La revisión histórica de Vitz continúa repasando los gobiernos de Calles, Obregón y Cárdenas, con su reforma agraria, para terminar con los de Ávila Camacho y Alemán, cuando otra idea de desarrollo implica también otras lógicas territoriales. En su libro aparecen, además de ingenieros como Quevedo, Gayol o Alberto J. Pani —quien fuera secretario de Hacienda de Obregón y Calles y tío de Mario Pani—, urbanistas como Carlos Contreras y Jose Luis Cuevas y arquitectos como Guillermo Zárraga y Juan Legarreta. Vitz muestra que las diferencias que se dieron en la manera de pensar cómo ocupar el suelo, fuera rural o urbano, enfrentaban maneras radicalmente distintas de concebir y de actuar. Entre formas tradicionales y la apuesta por la “modernidad” y el “desarrollo”, que no podía imaginar la tierra más que como recurso para la producción o mercancía, incluso de manera pasiva como sería el paisaje para la contemplación o el turismo. También se enfrentaban, tras la Revolución, los intentos para construir una democracia directa y popular, de un lado y, del otro, la apuesta por un saber experto, organizado jerárquicamente, en casi nada distinto a la confianza en la tecnocracia positivista del porfiriato.

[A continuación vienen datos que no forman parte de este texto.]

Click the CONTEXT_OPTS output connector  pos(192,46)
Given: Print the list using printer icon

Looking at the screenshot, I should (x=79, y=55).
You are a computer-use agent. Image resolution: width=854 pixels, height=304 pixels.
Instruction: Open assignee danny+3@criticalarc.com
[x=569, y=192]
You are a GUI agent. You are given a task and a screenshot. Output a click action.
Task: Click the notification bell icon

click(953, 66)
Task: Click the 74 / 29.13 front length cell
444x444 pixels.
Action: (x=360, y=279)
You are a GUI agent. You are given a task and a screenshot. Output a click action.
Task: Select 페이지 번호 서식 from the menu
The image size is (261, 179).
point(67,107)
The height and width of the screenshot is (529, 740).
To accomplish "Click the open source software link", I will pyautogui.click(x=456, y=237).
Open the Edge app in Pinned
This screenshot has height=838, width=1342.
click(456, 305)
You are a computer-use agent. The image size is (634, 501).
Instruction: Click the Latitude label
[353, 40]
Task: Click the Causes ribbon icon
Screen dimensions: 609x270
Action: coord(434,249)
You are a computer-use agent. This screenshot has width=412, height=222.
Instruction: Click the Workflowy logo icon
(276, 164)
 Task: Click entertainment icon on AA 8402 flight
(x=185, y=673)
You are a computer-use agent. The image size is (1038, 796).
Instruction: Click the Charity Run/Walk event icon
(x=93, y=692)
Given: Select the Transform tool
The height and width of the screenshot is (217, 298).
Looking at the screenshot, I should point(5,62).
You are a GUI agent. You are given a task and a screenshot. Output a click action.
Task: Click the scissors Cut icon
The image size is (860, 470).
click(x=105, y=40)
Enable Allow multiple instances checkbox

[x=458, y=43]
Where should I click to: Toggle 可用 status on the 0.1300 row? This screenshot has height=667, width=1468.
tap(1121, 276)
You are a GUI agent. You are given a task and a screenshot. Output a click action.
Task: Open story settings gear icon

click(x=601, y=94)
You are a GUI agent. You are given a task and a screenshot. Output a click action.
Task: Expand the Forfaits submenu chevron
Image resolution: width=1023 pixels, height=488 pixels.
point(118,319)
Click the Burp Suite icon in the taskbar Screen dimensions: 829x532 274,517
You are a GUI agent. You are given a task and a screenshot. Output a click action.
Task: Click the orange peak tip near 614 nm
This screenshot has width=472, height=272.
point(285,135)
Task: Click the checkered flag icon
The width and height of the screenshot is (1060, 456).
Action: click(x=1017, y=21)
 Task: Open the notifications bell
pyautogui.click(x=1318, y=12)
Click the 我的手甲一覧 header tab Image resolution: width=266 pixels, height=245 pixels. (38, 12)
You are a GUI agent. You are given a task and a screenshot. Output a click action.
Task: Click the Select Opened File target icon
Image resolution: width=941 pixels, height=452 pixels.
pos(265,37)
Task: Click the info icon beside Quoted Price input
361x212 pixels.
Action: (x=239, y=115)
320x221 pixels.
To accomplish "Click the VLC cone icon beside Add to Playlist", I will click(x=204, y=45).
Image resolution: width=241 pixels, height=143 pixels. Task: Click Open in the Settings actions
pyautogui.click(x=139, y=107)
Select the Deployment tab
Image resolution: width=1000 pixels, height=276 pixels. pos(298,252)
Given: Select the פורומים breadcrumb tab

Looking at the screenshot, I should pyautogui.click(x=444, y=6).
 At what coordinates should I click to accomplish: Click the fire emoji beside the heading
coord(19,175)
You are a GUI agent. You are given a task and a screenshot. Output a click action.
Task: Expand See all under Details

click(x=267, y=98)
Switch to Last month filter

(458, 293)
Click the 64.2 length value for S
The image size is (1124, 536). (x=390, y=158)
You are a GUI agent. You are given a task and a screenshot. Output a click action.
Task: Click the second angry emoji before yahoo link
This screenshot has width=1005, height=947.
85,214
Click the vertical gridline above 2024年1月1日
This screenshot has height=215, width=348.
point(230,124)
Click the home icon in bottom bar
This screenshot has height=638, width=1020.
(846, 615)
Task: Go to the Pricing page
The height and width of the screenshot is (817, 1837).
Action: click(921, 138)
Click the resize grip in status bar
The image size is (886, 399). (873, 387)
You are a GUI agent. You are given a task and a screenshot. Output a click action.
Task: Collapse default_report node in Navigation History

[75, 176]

De las lagunas bucólicas o amenazantes a parques forestales, ejidos, terrenos suburbanos o, en nuestros días, territorios en disputa entre la “utopía” del desarrollo y la de la recuperación ecológica, el territorio de la Ciudad de México que hoy conocemos, a decir de Vitz, “con sus al parecer insolubles predicamentos socio-ambientales, llegó a ser lo que es en buena medida mediante la supresión de visiones alternativas más equitativas —si bien efímeras y comúnmente desarticuladas— y mediante la promoción capitalista de la especulación del suelo y una industrialización dependiente de la rápida re-ingeniería de la naturaleza.” Una urbanización, comenta, concebida casi siempre desde arriba. Se podría concluir —dice ya al final de su libro— que “es muy tarde para salvar a la Ciudad de México de su ruina social y ambiental, y que sólo la des-urbanización es la única salida.” Pero también plantea que quizá la solución no sea escapar a esa urbanización —lo que en un contexto global acaso resulta también imposible—, sino pensar una ecología política que entienda y atienda las implicaciones entre la crisis ambiental y la desigualdad social.
Matthew Vitz, A City on a Lake, Urban Political Ecology and the Growth of Mexico City, Duke University Press, Durham y Londres, 2018.